[Opening Study material section]

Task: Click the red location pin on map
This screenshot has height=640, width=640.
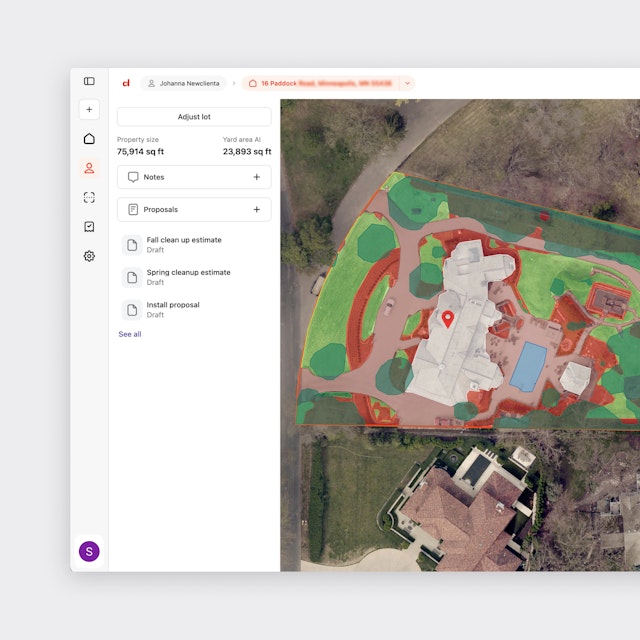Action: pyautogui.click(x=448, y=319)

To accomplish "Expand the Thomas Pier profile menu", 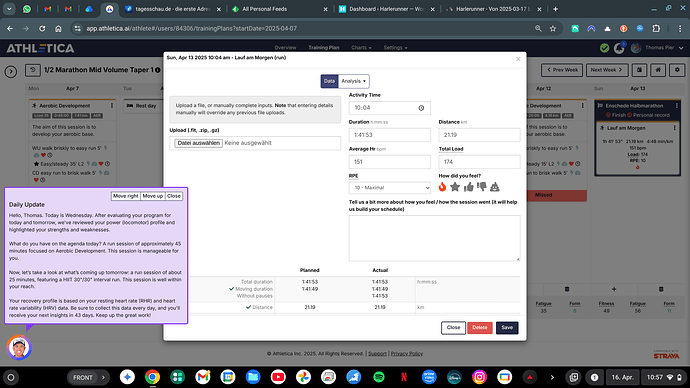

[Closing Study material section]
[Opening Study material section]

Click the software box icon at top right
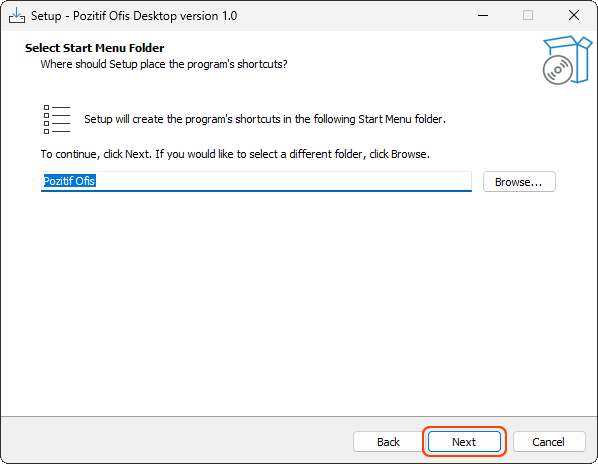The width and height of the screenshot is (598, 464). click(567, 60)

[Closing Study material section]
[Opening Study material section]

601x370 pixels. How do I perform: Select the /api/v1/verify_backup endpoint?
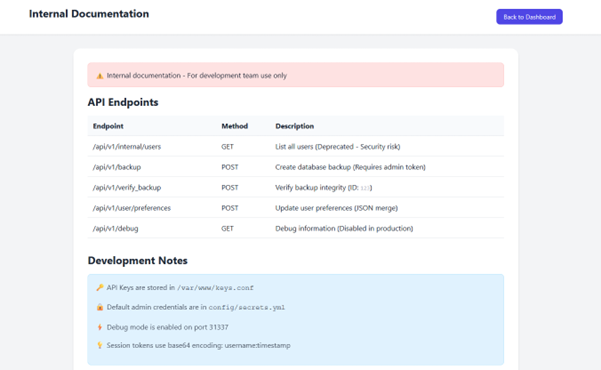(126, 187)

[Closing Study material section]

## Task goal
While skipping the pictures, transcribe the data above from the line showing "This screenshot has height=640, width=640." through the line showing "the Thomas Pier", exactly and with both ends.

## Answer box
This screenshot has height=640, width=640.
Action: pyautogui.click(x=448, y=319)

To accomplish "Expand the Thomas Pier profile menu", 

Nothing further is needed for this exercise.